- [TASK A] In the data integration article, reproduce the passage that starts with the words "In today’s competitive" and ends after the words "and business decision-makers.".
- [TASK B] According to the IDG survey cited in the data integration article, what percentage of data integration projects are successfully completed?
- [TASK C] Name each area that, according to the first sentence of the data integration article, organizations need deeper insight into.

- [PASSAGE GIVEN]
---*---

In today’s competitive marketplace, organizations need to blend data from different business units to provide deeper insight into operations, customers, sales and financial performance. To uncover these insights, organizations must integrate siloed data from disparate applications, systems and data warehouses located throughout the business. Unfortunately, only 52% of data integration projects are successfully completed, according to a recent IDG survey of high-level IT and business decision-makers.
As companies struggle with integrating data silos, inefficiencies in business operations can also leave them vulnerable. In fact, Harvard Business Review estimates that bad data costs U.S. businesses $3 trillion annually.
Integrating data sources and addressing the skills shortage
In the IDG survey, 91% of respondents said the ability to integrate data from any source is critical to their organizations’ strategic goals. Of those respondents who said their enterprises use integrated data to drive major business decisions, a variety of strategies are used to extract value, including big data analytics tools, reporting dashboards and internal data science processes.

---*---

- [DATA SECTION]

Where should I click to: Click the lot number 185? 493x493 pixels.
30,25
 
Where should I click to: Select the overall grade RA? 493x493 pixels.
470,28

---*---

- [WORKED ANSWER A]
In today’s competitive marketplace, organizations need to blend data from different business units to provide deeper insight into operations, customers, sales and financial performance. To uncover these insights, organizations must integrate siloed data from disparate applications, systems and data warehouses located throughout the business. Unfortunately, only 52% of data integration projects are successfully completed, according to a recent IDG survey of high-level IT and business decision-makers.

- [WORKED ANSWER B] 52%

- [WORKED ANSWER C] Operations, customers, sales, financial performance